Ik beweeg mijn voet.
‘Schoen uit, sok uit,’ zegt hij en als ik dat gedaan heb, zie ik, dat mijn enige voet, mijn mooie blanke voet, waar ik zo trots op was, nog maar aan een paar draden hangt.
‘Afgelopen,’ zegt de arts. Hij tikt met zijn vinger tegen de voet, die even heen en weer wiebelt en dan op de bodem van de auto valt. Ik begin te huilen en de dokter legt zijn arm om me heen. ‘Niet huilen,’ zegt hij, ‘je moet maar denken, dat er mensen zijn, die nog meer lijden dan jij. Dat zeg ik altijd tegen zieken: er zijn mensen, die vreselijker ziektes hebben dan u en dat helpt altijd. En het is nog de waarheid ook. Ik zou je dingen uit mijn praktijk kunnen vertellen, waar je van zou schrikken.’
Hij staart voor zich uit.
‘Ik hoop niet, dat je ze aan me vraagt,’ zegt hij dan.

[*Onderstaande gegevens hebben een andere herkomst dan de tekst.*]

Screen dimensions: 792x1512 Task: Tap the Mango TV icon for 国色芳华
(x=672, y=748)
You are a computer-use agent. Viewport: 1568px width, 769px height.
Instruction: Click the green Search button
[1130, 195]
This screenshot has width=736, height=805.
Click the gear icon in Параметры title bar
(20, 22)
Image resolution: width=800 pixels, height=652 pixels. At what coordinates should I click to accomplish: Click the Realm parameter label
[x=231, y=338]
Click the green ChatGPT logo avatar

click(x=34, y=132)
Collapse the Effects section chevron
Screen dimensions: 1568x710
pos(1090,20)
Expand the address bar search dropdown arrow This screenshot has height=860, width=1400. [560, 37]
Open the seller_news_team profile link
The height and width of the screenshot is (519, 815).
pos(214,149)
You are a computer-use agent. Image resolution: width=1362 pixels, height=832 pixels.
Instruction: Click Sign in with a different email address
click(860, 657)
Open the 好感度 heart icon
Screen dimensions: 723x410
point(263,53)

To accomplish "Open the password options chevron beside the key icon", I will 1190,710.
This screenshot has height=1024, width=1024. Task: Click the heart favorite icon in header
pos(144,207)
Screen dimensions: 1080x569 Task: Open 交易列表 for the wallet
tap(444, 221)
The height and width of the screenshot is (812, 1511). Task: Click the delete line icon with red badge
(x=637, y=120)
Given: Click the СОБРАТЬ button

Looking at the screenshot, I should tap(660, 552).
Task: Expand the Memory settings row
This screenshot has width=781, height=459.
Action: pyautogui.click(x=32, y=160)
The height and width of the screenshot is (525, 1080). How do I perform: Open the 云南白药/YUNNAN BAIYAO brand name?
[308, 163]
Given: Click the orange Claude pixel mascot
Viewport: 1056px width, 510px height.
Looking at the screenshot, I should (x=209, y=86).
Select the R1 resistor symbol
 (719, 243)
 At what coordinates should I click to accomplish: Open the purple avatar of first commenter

‘Nee, nee,’ zeg ik, ‘dat zal ik niet doen. Ik denk ook niet, dat het me zal opbeuren.’
‘Nee, dat is ook zo.’
Buiten begint het zacht te regenen en de man naast me doet de ruitenwissers aan, die driftig heen en weer bewegen en dat is dan het enige geluid wat ik hoor.
Zo zitten we een paar minuten naast elkaar, tot hij de motor start en we langzaam weer wegrijden.
‘We zijn al bijna een uur onderweg,’ zegt de dokter dan. Zijn stem klinkt vrolijk, maar het is een valse opgewektheid, hoor ik.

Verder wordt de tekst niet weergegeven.